MCB's Briggs nevertheless has lots of reservations about selling 3D cards.

He has to be in the market because everyone else is, but he laments the fact that product is very difficult to get hold of. "The strongest view that I have is on availability of product. For example, the Diamond Stealth 2000 3D card we can't get hold of at all. The Creative 3D Blaster again is plagued by massive supply problems," he says, adding that this is a problem endemic among card manufacturers of all shapes and sizes.

Another problem for him is the support costs involved in selling complicated 3D cards. He says that because many of the people who buy the cards are serious games enthusiasts with no real technical knowledge, they often experience problems installing their card. "The bane of the retailer's life I reckon is the serious gamer who also thinks of himself as a computer expert and is therefore very happy to take the six screws off his machine and dive in without a clue about what he is doing," he warns.

Briggs has now reached the stage where he will talk down customers' requirements, recommending that they take cards with a lower specification because there is less to go wrong with them. He says that he often feels as though the brand new 3D cards have been shipped without being tested in a real world environment because so many of them come back with technical queries.

The other option for customers who are not interested in installing their own 3D cards is to buy one inside the box. Some vendors such as IBM are increasing the number of machines that they sell with 3D graphics technology pre-installed and tested, and the company says that it will ship half the machines in its range with this added function next year.

Nevertheless, there are some PC companies that are not as enthusiastic.

While Videlogic and NEC have been crowing about Compaq selling the PowerVR 3D technology in its Presario 8000 boxes, Lisa Clark, senior product marketing manager at Compaq, admits that this has only been happening in the US market, pointing out that when it launched the initiative, it didn't feel as though the UK market was right for it. Clark explains: "Right now there is not a lot of content to take advantage of it.
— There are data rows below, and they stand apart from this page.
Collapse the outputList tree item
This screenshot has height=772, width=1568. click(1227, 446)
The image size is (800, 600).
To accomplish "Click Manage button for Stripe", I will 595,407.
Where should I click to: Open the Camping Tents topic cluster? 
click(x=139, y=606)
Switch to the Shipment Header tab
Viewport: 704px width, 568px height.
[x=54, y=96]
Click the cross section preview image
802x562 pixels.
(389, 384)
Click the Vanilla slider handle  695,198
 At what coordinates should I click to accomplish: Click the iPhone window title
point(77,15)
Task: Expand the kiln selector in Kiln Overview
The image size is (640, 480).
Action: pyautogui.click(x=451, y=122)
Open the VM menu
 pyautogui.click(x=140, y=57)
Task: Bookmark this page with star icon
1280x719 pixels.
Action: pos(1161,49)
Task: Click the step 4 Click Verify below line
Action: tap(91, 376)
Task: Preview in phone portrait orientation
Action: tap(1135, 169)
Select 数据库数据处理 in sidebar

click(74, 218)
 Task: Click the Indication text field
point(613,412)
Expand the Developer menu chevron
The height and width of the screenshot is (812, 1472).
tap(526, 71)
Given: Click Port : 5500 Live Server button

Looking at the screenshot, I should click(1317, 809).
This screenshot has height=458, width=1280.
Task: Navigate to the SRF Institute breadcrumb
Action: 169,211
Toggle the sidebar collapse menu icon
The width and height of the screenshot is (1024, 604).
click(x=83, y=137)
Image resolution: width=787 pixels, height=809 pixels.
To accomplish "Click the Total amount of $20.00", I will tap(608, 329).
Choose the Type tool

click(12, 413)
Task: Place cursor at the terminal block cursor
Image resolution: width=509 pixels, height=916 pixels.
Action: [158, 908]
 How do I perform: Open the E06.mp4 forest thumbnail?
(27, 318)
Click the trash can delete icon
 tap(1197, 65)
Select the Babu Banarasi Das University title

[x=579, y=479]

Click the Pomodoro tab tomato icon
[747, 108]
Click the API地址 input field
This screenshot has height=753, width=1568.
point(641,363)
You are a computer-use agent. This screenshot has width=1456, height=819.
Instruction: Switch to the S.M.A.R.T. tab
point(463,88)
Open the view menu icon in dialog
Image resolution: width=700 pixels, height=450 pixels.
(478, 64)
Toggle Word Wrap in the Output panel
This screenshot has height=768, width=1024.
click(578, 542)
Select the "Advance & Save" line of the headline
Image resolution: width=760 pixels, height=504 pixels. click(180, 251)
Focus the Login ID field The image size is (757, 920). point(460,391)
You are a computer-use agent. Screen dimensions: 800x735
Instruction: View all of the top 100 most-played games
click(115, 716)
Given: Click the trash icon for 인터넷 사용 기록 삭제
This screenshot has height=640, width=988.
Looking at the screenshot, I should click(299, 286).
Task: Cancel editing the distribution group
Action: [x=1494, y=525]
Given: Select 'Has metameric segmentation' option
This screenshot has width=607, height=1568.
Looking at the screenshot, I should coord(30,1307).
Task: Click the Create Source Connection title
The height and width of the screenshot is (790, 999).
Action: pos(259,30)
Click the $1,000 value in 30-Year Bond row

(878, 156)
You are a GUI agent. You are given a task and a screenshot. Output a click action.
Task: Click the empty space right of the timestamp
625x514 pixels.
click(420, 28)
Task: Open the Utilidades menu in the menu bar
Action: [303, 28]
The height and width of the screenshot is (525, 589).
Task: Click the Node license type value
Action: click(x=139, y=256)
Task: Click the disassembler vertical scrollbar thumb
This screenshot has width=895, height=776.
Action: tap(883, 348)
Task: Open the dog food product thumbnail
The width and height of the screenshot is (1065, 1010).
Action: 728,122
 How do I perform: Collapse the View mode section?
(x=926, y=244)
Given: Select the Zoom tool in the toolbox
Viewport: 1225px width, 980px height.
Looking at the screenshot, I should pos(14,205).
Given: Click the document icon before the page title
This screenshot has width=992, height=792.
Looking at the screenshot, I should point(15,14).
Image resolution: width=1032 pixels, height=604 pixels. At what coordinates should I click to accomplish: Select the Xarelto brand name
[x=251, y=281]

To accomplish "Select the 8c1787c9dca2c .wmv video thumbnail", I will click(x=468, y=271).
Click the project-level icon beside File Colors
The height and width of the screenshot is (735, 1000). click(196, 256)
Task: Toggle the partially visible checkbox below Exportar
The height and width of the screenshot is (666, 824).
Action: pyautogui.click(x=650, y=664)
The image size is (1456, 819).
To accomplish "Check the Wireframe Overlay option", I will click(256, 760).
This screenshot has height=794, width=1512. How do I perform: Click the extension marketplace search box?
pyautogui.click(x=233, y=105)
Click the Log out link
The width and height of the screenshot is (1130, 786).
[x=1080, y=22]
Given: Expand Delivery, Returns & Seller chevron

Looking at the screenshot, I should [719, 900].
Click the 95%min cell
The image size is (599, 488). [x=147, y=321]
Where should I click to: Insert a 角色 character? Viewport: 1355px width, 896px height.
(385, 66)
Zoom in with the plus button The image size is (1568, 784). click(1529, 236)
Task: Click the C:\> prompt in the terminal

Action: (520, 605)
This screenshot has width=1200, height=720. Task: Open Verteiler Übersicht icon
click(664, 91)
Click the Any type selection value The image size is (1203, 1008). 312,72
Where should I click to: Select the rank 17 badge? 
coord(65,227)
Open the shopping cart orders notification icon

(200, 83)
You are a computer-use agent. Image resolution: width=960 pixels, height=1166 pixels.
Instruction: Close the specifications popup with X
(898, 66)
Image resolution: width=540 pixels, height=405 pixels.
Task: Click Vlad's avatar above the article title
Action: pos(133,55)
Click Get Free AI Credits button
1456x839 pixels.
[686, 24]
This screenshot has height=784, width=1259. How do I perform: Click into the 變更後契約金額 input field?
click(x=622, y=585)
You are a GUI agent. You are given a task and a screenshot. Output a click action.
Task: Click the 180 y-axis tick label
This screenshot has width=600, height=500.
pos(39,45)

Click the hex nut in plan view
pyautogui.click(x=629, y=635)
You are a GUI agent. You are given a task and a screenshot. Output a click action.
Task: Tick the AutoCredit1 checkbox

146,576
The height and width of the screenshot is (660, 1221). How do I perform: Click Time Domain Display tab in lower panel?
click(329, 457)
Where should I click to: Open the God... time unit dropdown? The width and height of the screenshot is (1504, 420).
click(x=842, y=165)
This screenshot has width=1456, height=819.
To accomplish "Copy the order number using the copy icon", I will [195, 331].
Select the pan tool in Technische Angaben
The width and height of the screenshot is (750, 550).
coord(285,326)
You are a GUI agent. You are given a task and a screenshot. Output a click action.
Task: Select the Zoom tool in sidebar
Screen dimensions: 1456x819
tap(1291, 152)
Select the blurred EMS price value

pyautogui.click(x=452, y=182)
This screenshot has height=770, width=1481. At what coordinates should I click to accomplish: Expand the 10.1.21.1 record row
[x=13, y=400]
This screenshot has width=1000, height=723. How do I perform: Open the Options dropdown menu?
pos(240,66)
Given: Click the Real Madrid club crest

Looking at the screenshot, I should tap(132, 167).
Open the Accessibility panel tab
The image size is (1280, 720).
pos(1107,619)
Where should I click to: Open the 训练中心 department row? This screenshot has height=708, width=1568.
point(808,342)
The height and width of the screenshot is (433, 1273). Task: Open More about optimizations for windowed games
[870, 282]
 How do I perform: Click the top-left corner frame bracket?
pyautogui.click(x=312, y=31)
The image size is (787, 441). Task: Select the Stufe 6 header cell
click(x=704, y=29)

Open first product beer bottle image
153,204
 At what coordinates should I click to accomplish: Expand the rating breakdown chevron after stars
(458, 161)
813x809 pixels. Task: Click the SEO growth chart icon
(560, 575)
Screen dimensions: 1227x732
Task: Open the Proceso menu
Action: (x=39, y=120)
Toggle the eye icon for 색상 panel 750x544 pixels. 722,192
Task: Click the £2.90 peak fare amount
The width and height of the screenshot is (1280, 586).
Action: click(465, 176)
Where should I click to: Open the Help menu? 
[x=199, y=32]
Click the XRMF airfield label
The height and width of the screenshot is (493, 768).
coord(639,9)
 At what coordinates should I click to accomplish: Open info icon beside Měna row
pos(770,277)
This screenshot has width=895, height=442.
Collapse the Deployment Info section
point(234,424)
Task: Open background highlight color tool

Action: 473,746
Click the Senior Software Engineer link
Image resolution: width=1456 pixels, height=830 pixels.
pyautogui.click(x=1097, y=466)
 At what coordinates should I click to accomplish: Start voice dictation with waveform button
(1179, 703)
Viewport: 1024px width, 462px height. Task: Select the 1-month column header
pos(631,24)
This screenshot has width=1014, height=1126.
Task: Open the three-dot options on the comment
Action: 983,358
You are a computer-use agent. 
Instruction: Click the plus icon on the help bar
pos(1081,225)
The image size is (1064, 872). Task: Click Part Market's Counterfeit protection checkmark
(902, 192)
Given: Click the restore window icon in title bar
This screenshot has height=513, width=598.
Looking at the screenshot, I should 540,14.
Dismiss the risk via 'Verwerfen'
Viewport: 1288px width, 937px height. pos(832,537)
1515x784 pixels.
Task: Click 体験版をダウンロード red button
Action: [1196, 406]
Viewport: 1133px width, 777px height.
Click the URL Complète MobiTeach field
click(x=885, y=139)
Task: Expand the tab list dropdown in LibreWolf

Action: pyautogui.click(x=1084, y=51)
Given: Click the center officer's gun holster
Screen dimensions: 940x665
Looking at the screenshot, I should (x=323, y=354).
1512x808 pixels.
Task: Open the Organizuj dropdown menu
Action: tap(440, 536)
Generally, it takes a cycle or two for Compaq to offer US technology to UK customers. When we start loading up PCs with lots of expensive things, the demand drops because of the price increase," she says, pointing out that the US market is a much larger one than the UK, so it is more eclectic.

Compaq is likely to announce a deal under which it bundles Videologic PowerVR technology in its UK machines sometime early next year. "The number of titles that are available will grow rapidly. When we launched our products in August the amount of content wasn't there and we would want to launch our product with people being able to go out and buy many titles. We would like to launch with a number of titles from multiple vendors," she says.

When this happens, the inclusion of 3D technology in a UK box will be ideal because it will help the company to differentiate its product, she says.

The signs are that games supporting Videologic's PowerVR standard are being developed at a rapid pace. The company clubbed together with a number of games developers at Comdex in late November and announced 25 games that will work with its Apocalypse 3D card - effectively the same card that ships in the Compaq machines.

Although 3D graphics cards is still a product area that is restricted to high-end, serious gamers at the moment, next year will hopefully be the year when it fans out to a wider market. If developers take advantage of the DirectX 3D standard, then this will help the market to achieve critical mass, meaning that more people will buy the cards as more games will be available.